Toffoli respondeu dizendo que o diálogo pode evitar “choque posterior”:

— Eu acho que antes de uma medida ser tomada do ponto de vista legislativo, muitas vezes dialogando aqui poderemos evitar que depois, lá na frente, venha a se ter uma declaração ou uma decisão do Supremo que entre em choque.

Na última segunda-feira, o GLOBO mostrou exemplos de possíveis conflitos entre o futuro presidente e a Corte, a partir de ideias defendidas por Bolsonaro que já tiveram decisões contrários do Supremo. Uma delas é sobre a superlotação dos presídios.

Ao falar sobre a gestão de Bolsonaro, o presidente do STF apontou três desafios que considera os principais do novo governo: Previdência, área fiscal e segurança pública. Ele propôs um pacto republicano, em que os diferentes poderes mantêm sua independência, mas atuam de forma harmônica, colaborando para soluções.

Toffoli deu de presente a Bolsonaro uma edição comemorativa de 30 anos da Constituição. Eles também falaram de futebol. Ambos torcem para o Palmeiras, que lidera o Campeonato Brasileiro com cinco pontos à frente do segundo lugar, o Internacional, faltando seis rodadas para o final.

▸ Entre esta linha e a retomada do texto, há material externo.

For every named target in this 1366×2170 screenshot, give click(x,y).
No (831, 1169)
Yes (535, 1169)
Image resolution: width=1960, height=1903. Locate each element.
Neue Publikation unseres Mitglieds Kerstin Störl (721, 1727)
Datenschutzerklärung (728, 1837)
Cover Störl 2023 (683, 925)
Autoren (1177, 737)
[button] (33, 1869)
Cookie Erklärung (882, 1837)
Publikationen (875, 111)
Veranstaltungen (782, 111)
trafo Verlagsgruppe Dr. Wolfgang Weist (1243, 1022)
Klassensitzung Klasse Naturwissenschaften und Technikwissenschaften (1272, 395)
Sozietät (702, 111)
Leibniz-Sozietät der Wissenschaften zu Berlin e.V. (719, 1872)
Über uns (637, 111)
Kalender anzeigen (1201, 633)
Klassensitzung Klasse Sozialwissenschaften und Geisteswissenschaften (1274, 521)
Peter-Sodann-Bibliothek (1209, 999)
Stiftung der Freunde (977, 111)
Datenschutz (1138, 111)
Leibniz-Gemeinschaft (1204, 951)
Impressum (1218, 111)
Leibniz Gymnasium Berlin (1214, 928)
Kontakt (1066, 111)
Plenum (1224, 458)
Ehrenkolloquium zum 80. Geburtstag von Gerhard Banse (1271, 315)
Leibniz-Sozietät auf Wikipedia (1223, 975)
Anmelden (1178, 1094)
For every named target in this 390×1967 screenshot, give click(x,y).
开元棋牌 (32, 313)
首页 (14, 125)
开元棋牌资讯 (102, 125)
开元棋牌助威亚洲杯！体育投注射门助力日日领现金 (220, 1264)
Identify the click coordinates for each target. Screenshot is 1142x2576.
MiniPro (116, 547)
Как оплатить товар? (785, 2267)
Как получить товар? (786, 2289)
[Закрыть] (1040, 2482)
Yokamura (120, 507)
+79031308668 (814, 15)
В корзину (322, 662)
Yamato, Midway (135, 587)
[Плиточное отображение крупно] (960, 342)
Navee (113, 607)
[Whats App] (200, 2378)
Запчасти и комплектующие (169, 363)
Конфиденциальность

—Vamos ser campeões este ano? — perguntou o presidente eleito.

— Vamos ser campeões — respondeu Toffoli.

Também participaram do encontro três dos filhos de Bolsonaro, entre eles o deputado federal Eduardo Bolsonaro (PSL-SP), que causou polêmica ao dizer que bastavam um soldado e um cabo para fechar o STF.